# 1993 Maxima car stereo questions: Active sound?



## Tf0r1 (Jun 20, 2005)

Hi,

I just bought my Dad's Maxima, and he was kind enough to have best buys install a brand new Pioneer cd/mp3 car stereo. All four of his old speakers were pretty much disintegrated, so I replaced all 4 of them..Than I noticed 
in the trunk below the deck (underneath) appears to be some kind of factory amp...The stock system from Nissan is called: "active sound", and is NOT a BOSE setup....It seems that the amp only boosts the rear speaker's at least at this point..Also, it gets very hot, and I notice after it gets that hot, the sound quality is horrible..Say after about 45 minutes of me cranking up the tunes in my way to work...

My 4 Questions:

1. Was this amp supposed to boost all speakers or just the rear?

2. Any suggestions on how to by-pass this faltering amp?

3. Could this stock amp in its faltering state cause my new Pioneer stereo any damage?

4. Any idea how many watts this old amp puts out.....

5. Is it easier to just replace it (factory amp)?

Not only is it annoying that after 45 minutes with the stereo turned up, the sound in the rear begins to get jarbeled..But also, I have to fade very heavy towards the front speakers for it to sound close to level, as the front does not seem to be amplified....

Thanks, I appreciate any and all input


----------



## rvanders37 (Jan 1, 2005)

§ **Supplied information**
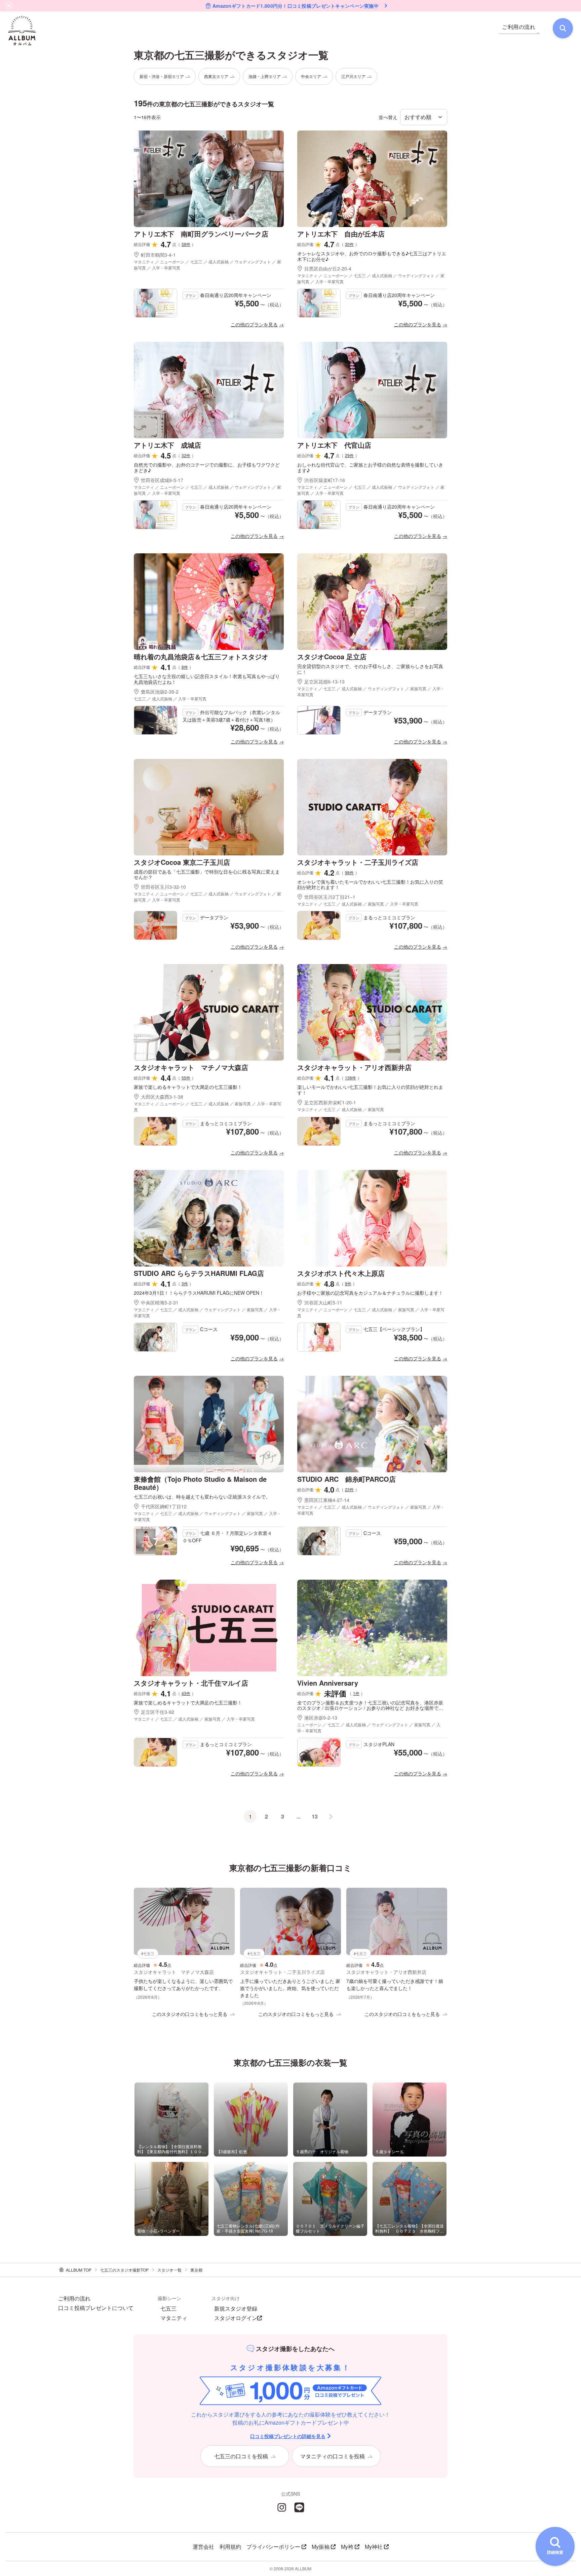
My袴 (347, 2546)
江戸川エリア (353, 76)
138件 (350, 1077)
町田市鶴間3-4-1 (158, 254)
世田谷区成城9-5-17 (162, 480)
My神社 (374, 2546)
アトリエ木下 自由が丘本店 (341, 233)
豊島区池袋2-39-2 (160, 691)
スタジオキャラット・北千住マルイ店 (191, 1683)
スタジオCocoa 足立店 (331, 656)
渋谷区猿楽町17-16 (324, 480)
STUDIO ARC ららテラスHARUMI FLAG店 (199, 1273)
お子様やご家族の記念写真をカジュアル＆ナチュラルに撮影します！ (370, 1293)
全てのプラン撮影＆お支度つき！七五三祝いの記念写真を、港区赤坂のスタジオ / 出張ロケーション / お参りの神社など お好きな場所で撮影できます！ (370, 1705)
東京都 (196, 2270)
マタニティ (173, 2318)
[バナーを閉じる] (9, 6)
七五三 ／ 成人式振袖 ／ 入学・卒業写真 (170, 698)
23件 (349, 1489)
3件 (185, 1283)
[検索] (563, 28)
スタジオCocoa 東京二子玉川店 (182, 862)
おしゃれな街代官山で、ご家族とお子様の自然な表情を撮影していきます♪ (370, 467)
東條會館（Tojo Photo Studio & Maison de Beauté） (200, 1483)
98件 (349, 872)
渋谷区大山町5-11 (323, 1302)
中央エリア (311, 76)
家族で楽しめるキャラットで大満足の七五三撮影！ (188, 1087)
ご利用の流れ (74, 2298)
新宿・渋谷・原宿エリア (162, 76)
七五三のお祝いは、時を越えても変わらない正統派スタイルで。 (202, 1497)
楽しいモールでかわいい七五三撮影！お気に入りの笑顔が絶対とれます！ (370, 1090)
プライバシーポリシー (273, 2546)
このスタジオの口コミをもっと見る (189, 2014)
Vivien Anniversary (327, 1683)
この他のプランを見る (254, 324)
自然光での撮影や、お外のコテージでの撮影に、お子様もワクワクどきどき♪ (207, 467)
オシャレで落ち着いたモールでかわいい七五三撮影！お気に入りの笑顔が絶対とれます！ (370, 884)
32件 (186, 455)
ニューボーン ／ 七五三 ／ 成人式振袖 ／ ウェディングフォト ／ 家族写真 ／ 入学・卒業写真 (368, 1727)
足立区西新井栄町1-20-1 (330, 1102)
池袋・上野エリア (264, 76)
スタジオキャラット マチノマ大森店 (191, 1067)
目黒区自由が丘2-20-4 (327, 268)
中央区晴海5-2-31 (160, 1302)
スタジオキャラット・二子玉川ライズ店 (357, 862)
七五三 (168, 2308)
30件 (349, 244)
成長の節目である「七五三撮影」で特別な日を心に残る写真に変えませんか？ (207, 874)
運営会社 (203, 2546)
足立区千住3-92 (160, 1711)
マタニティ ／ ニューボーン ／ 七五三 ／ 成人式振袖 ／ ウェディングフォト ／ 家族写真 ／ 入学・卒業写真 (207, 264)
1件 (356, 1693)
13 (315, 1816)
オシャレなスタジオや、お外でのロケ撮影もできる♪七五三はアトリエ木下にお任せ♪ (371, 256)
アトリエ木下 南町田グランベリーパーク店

§ **Exercise instructions**
- a) Render the records as a numbered list, running from their start through the line holding "オシャレで落ち着いたモールでかわいい七五三撮影！お気に入りの笑顔が絶対とれます！ (370, 884)", with both ends included. Omit the pictures and any blank lines.
- b) Supply the next part of the forum thread about the 1993 Maxima's Active Sound stereo, picking up right after its final line.

§ **Exercise results**
- a)
1. My袴 (347, 2546)
2. 江戸川エリア (353, 76)
3. 138件 (350, 1077)
4. 町田市鶴間3-4-1 (158, 254)
5. 世田谷区成城9-5-17 (162, 480)
6. My神社 (374, 2546)
7. アトリエ木下 自由が丘本店 (341, 233)
8. 豊島区池袋2-39-2 (160, 691)
9. スタジオキャラット・北千住マルイ店 (191, 1683)
10. スタジオCocoa 足立店 (331, 656)
11. 渋谷区猿楽町17-16 (324, 480)
12. STUDIO ARC ららテラスHARUMI FLAG店 (199, 1273)
13. お子様やご家族の記念写真をカジュアル＆ナチュラルに撮影します！ (370, 1293)
14. 全てのプラン撮影＆お支度つき！七五三祝いの記念写真を、港区赤坂のスタジオ / 出張ロケーション / お参りの神社など お好きな場所で撮影できます！ (370, 1705)
15. 東京都 (196, 2270)
16. マタニティ (173, 2318)
17. [バナーを閉じる] (9, 6)
18. 七五三 ／ 成人式振袖 ／ 入学・卒業写真 (170, 698)
19. 23件 (349, 1489)
20. 3件 (185, 1283)
21. [検索] (563, 28)
22. スタジオCocoa 東京二子玉川店 (182, 862)
23. おしゃれな街代官山で、ご家族とお子様の自然な表情を撮影していきます♪ (370, 467)
24. 東條會館（Tojo Photo Studio & Maison de Beauté） (200, 1483)
25. 98件 (349, 872)
26. 渋谷区大山町5-11 (323, 1302)
27. 中央エリア (311, 76)
28. 家族で楽しめるキャラットで大満足の七五三撮影！ (188, 1087)
29. ご利用の流れ (74, 2298)
30. 新宿・渋谷・原宿エリア (162, 76)
31. 七五三のお祝いは、時を越えても変わらない正統派スタイルで。 (202, 1497)
32. 楽しいモールでかわいい七五三撮影！お気に入りの笑顔が絶対とれます！ (370, 1090)
33. プライバシーポリシー (273, 2546)
34. このスタジオの口コミをもっと見る (189, 2014)
35. Vivien Anniversary (327, 1683)
36. この他のプランを見る (254, 324)
37. 自然光での撮影や、お外のコテージでの撮影に、お子様もワクワクどきどき♪ (207, 467)
38. オシャレで落ち着いたモールでかわいい七五三撮影！お気に入りの笑顔が絶対とれます！ (370, 884)

- b)
Tf0r1 said:


> Hi,
> 
> I just bought my Dad's Maxima, and he was kind enough to have best buys install a brand new Pioneer cd/mp3 car stereo. All four of his old speakers were pretty much disintegrated, so I replaced all 4 of them..Than I noticed
> in the trunk below the deck (underneath) appears to be some kind of factory amp...The stock system from Nissan is called: "active sound", and is NOT a BOSE setup....It seems that the amp only boosts the rear speaker's at least at this point..Also, it gets very hot, and I notice after it gets that hot, the sound quality is horrible..Say after about 45 minutes of me cranking up the tunes in my way to work...
> ...


in the bose systems all the speakers were powered by an amplifier. what you are doing now is overdriving the amp with your new system. either bypass the amp (which is what i recommend) or get an aftermarket amp. and don't take it back to where you got the stereo installed. they should have caught this.


----------



## Tf0r1 (Jun 20, 2005)

rvanders37 said:


> in the bose systems all the speakers were powered by an amplifier. what you are doing now is overdriving the amp with your new system. either bypass the amp (which is what i recommend) or get an aftermarket amp. and don't take it back to where you got the stereo installed. they should have caught this.





I did some more research, and your advice is right on the money, than I saw your post... By the way, thanks for the good advice :thumbup: ..I just hope that "active" amp didnt hurt my head unit..Now that I own the car, Ill be doing most of the work myself..I am going to try to use the existing (stock) wiring and just bypass that crap amp. I am really struggeling to find a wiring diagram though...Maybe just run new wire from the head to the speakers, harder but easier, if that makes any sense...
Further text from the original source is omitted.